Reusing CUFFT plan yields incorrect results

Hi,

When I reuse CUFFT plans, sometimes I get incorrect results.

The following code compute the same thing 5 times, but the

CUFFT_R2C results are different on each iteration.

For some values of NZ (e.g. 2, 4), the computation is always wrong.

For some values of NZ (e.g. 8, 16), the computation is always correct.

Is this a bug, or did I misunderstand something?

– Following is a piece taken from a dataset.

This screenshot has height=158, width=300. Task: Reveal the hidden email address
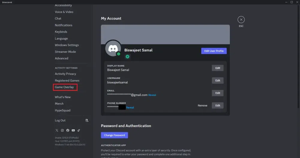click(x=152, y=95)
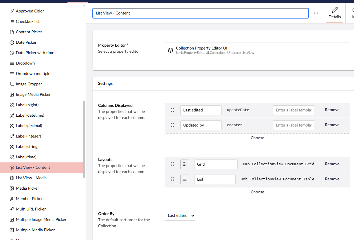The image size is (354, 240).
Task: Open the Order By dropdown
Action: [180, 216]
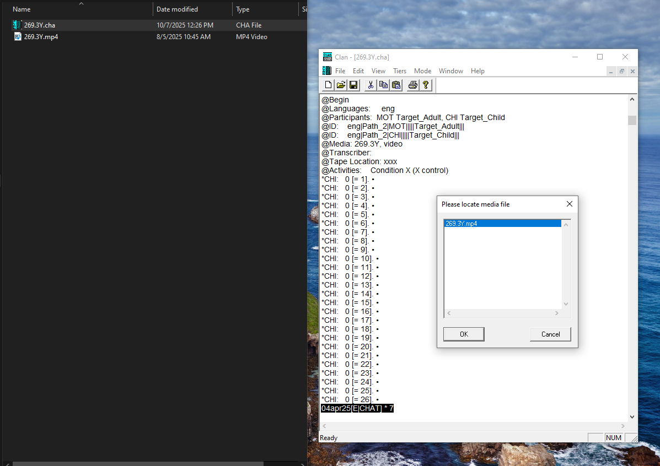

I’m using CUDA 4.0 (V0.2.1221) on m1060 and m2070 GPUs.

#include "cufft.h"

const int NX = 2;

const int NY = 2;

const int NZ = 4;

const int N = NX * NY * (NZ/2+1);

cufftReal host[NX][NY][NZ+2];

cufftComplex *device;

void print_host() {

    for (int x=0; x<NX; x++) {

        for (int y=0; y<NY; y++) {

            for (int z=0; z<NZ+2; z++) {

                printf("%g ", host[x][y][z]);

            }

            printf("\n");

        }

        printf("\n");

    }

    printf("\n");

}

void print_device() {

    cudaMemcpy(**host, device, sizeof(cufftComplex)*N, cudaMemcpyDeviceToHost);

    print_host();

}

int main() {

    // Create plans

    cufftHandle plan_r2c, plan_c2r;

    cufftPlan3d(&plan_r2c, NX, NY, NZ, CUFFT_R2C);

    cufftPlan3d(&plan_c2r, NX, NY, NZ, CUFFT_C2R);

for (int iter=0; iter<5; iter++) {

        // Input data

        for (int x=0; x<NX; x++) {

            for (int y=0; y<NY; y++) {

                for (int z=0; z<NZ+2; z++) {

                    // z == NZ and NZ+1 are the padding required by CUFFT_R2C.

                    // It shouldn't matter what values I put there.

                    host[x][y][z] = (z<NZ) ? x+y+z : 1.E30;

                }

            }

        }

        print_host();

// Copy to device

        cudaMalloc((void**)& device, sizeof(cufftComplex)*N);

        cudaMemcpy(device, **host, sizeof(cufftComplex)*N, cudaMemcpyHostToDevice);

// Inplace transform

        cufftExecR2C(plan_r2c, (cufftReal*)device, device);

        print_device();

cufftExecC2R(plan_c2r, device, (cufftReal*)device);

        print_device();

        printf("-----------------------\n\n");

        cudaFree(device);

    }

// Free up resources

    cufftDestroy(plan_r2c);

    cufftDestroy(plan_c2r);

}